El presidente tiene distintas opiniones sobre cada cosa, lo singular es que las tiene en un mismo día. Su gobierno, que se encuentra loteado en cada ministerio, en cada organismo del Estado, sigue reglas que van a contramano del sentido común en lo referido al manejo del poder. Nadie pierde el cargo por decir que lo que hacen en otro compartimiento es una bazofia. Tampoco por sabotearlo. Para perder un cargo el requisito es disgustar a la vicepresidenta.
Si con este blend de errores no forzados, management del laissez faire, falta de rumbo, contradicciones a la carta y oposición intrauterina Fernández no tambaleó, lo más probable es que ya ninguna piedra lo haga tropezar en el pedregoso camino al 10 de diciembre. Son poco más de 300 días.
Igual que De la Rua, Fernández perdió las elecciones intermedias, pero a él eso no le hizo una mella ni lejanamente parecida. Podría pensarse que el Presidente tuvo éxito con su disparatada idea de hacer un acto para celebrar la derrota (17 de noviembre de 2021: “Nunca olviden que el triunfo no es vencer sino nunca darse por vencidos”), pero no fue la negación oficial del resultado lo que desparramó la amnesia, sino una producción seriada de novedades estrambóticas con capacidad para superar a las del día anterior.
Las últimas horas son un buen ejemplo. Al desaguisado del juicio político el Gobierno le añadió la resurrección del proyecto que pretende multiplicar por tres el número de miembros de la Corte junto con la amenaza de imponerlo por decreto. Después sumó la defensa visceral del “más que invitado” dictador Nicolás Maduro (aunque éste luego se bajó del convite) y como a Fernández le pareció que todo eso era poco se le ocurrió sazonar con el diagnóstico de que la inflación es un fenómeno autoconstruido. Sólo faltó que dijera “¡argentinos, paren de una vez con la inflación, así no se puede gobernar, y recibamos a Maduro con un fuerte aplauso, que de él es más lo que nos gusta que lo que no nos gusta!”. Bueno, esto último lo dijo con palabras parecidas la vocera presidencial Gabriela Cerruti.

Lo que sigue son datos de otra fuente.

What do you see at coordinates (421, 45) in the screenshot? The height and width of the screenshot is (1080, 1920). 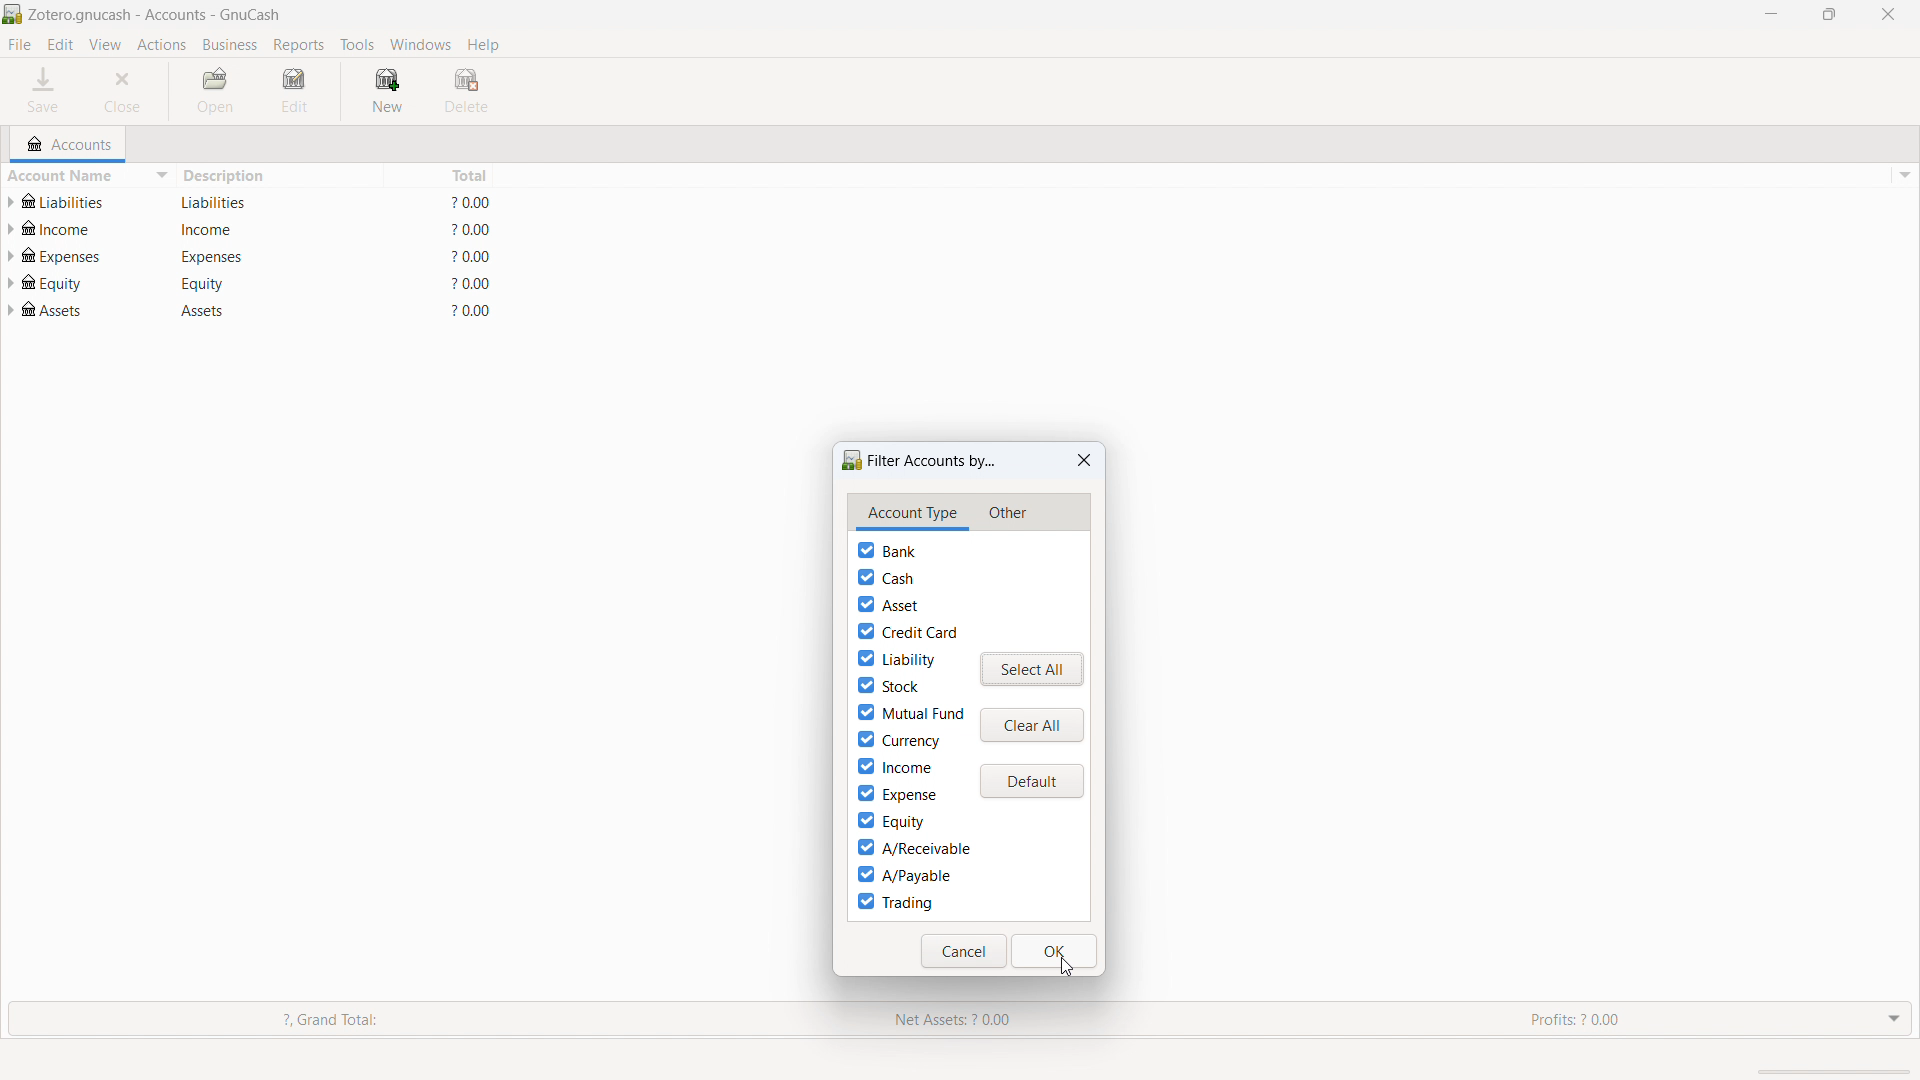 I see `windows` at bounding box center [421, 45].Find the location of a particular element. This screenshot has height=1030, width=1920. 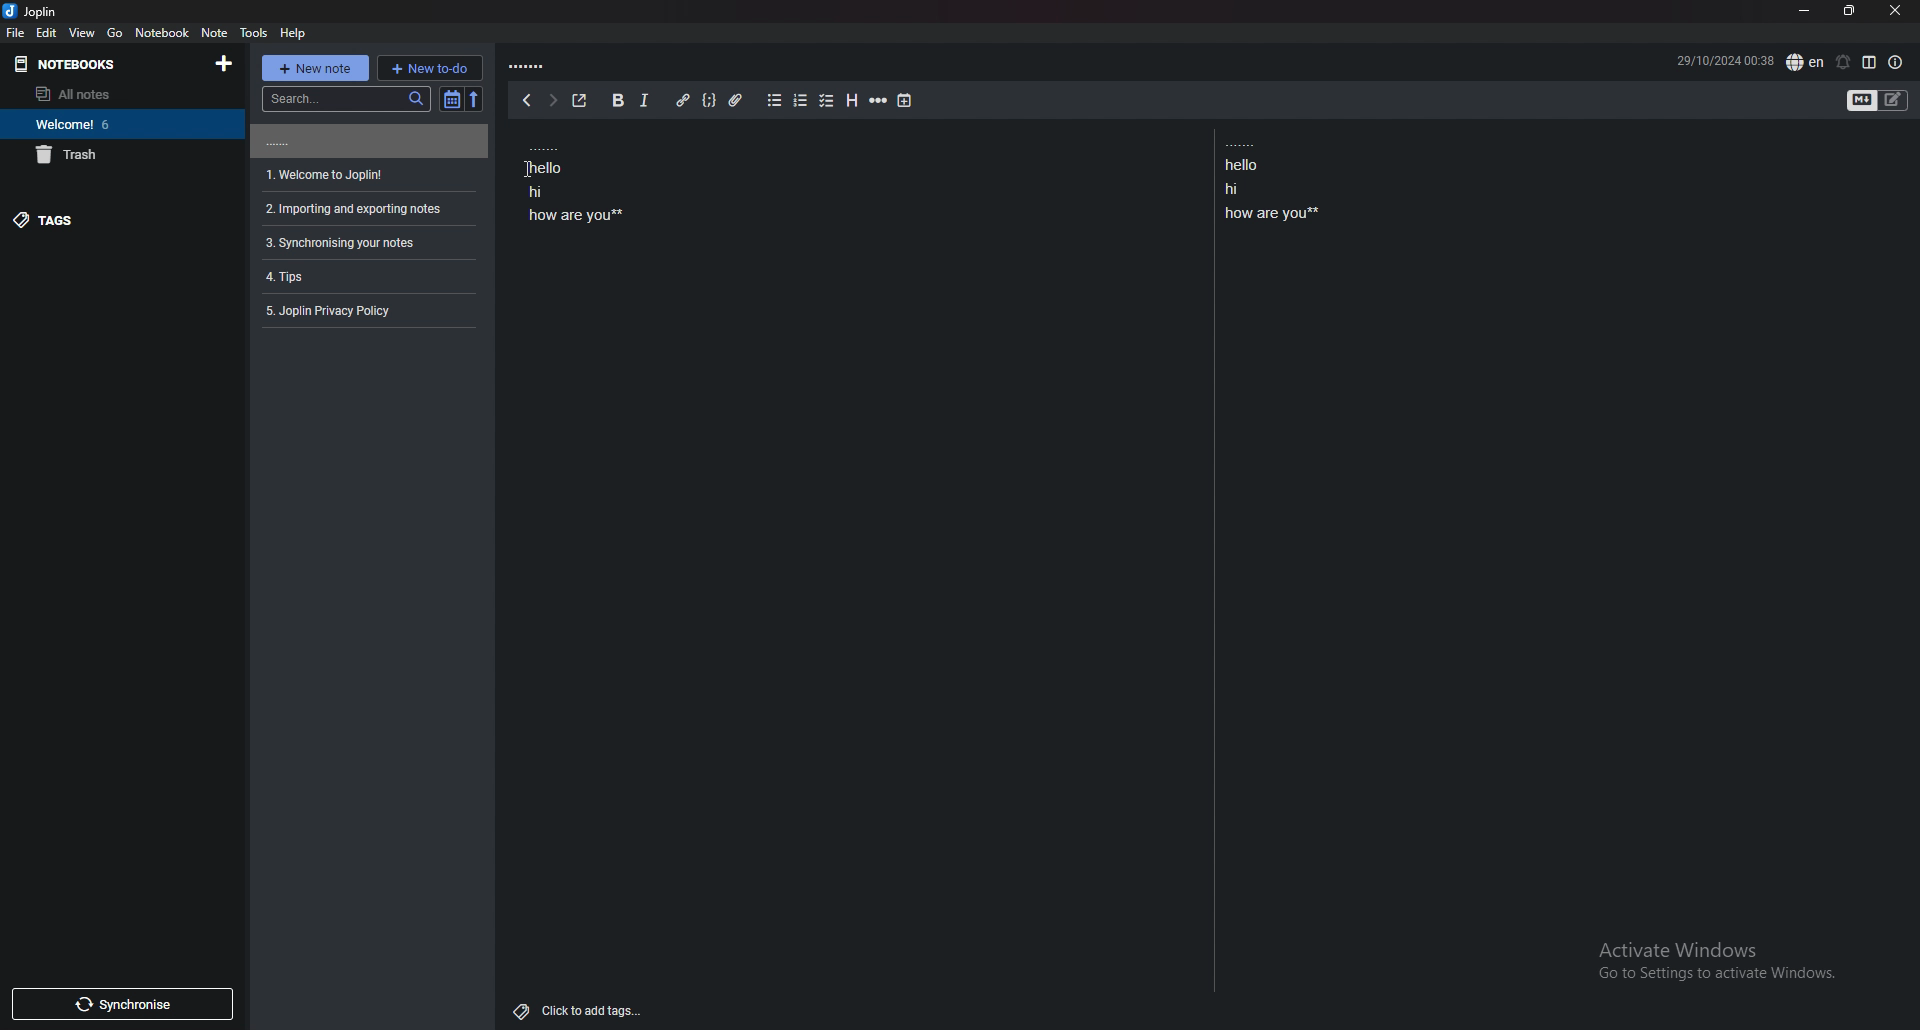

La realidad es que si delante de estos despropósitos la oposición pudo reaccionar con premura y negarse a tratar los proyectos de ley que el ministro Sergio Massa reclama, esto se debe al resultado de las elecciones que Fernández finge desconocer y que hicieron menguar el peso del oficialismo en ambas cámaras.
Experiencias de un último año de un gobierno sin continuidad (sea por reelección o afinidad partidaria del sucesor) sólo hay tres en la era moderna: la de Menem en 1999 (sucedido por De la Rua), la de Cristina Kirchner en 2015 (sucedida por Macri) y la de Macri en 2019 (sucedido por Alberto Fernández). Menem, Cristina Kirchner y Macri completaron en hora sus períodos (Menem y Cristina Kirchner, segundos mandatos) y les siguieron las alternancias. Antes de 1999 eso sólo había pasado en 1916, cuando Victorino de la Plaza le pasó el bastón de mando a Hipólito Yrigoyen.
¿Cuál es la importancia de este dato? Que si la experiencia de 2015 había sido mala, con una transición agria que desaguó en el boicot de Cristina Kirchner a la trasmisión del mando, la de este año se perfila todavía peor. Tal vez Fernández no falte al acto de entrega del poder como su mentora, pero a medida que el Gobierno se adentra en 2023 más lejos lleva la polarización y más insiste en describir a la oposición como un enemigo que ya destruyó al país.
El año pinta difícil. El Congreso y el Consejo de la Magistratura están fuera de servicio. La Justicia, sometida a los rebencazos, presiones y amenazas. Hay guerras para un lado y para otro entre propios y con los ajenos. “Mucho orden político” hace falta para recomponer la situación económica, le dijo el ministro Sergio Massa al Financial Times, el mismo día en que derrapó en la Celac y trató a Uruguay de “hermano menor”. En el Gobierno sólo falta que se sienten a discutir qué quiere decir orden.